1. Open Grafana at `http://localhost:3000`
2. Login with username `admin` and password `admin`
3. Navigate to **Explore** (compass icon in the left sidebar)
4. Select **Tempo** as the data source (should be selected by default)
5. Use the **Search** tab to find traces:
   - Search by **Service Name** (e.g., `dynamo-frontend`)
   - Search by **Span Name** (e.g., `http-request`, `handle_payload`)
   - Search by **Tags** (e.g., `x_request_id=test-trace-001`)
6. Click on a trace to view the detailed flame graph

#### Example Trace View

Below is an example of what a trace looks like in Grafana Tempo:

![Trace Example](./trace.png)

### 6. Stop Services

When done, stop the Tempo and Grafana stack:

```bash
cd deploy/tracing
docker-compose down
```

---

## Kubernetes Deployment

For Kubernetes deployments, ensure you have a Tempo instance deployed and accessible (e.g., `http://tempo.observability.svc.cluster.local:4317`).

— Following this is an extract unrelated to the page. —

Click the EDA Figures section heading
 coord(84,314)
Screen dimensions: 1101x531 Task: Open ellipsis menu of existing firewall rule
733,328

### Modify DynamoGraphDeployment for Tracing

Add common tracing environment variables at the top level and service-specific names in each component in your `DynamoGraphDeployment` (e.g., `components/backends/vllm/deploy/disagg.yaml`):

```yaml
apiVersion: nvidia.com/v1alpha1
kind: DynamoGraphDeployment
metadata:
  name: vllm-disagg
spec:
  # Common environment variables for all services
  env:
    - name: DYN_LOGGING_JSONL
      value: "true"
    - name: OTEL_EXPORT_ENABLED
      value: "1"
    - name: OTEL_EXPORT_ENDPOINT
      value: "http://tempo.observability.svc.cluster.local:4317"

  services:
    Frontend:
      # ... existing configuration ...
      extraPodSpec:
        mainContainer:
          # ... existing configuration ...
          env:
            - name: OTEL_SERVICE_NAME
              value: "dynamo-frontend"

    VllmDecodeWorker:
      # ... existing configuration ...
      extraPodSpec:
        mainContainer:
          # ... existing configuration ...
          env:
            - name: OTEL_SERVICE_NAME
              value: "dynamo-worker-decode"

    VllmPrefillWorker:
      # ... existing configuration ...
      extraPodSpec:
        mainContainer:
          # ... existing configuration ...
          env:
            - name: OTEL_SERVICE_NAME
              value: "dynamo-worker-prefill"
```

Apply the updated DynamoGraphDeployment:

```bash
kubectl apply -f components/backends/vllm/deploy/disagg.yaml
```

Traces will now be exported to Tempo and can be viewed in Grafana.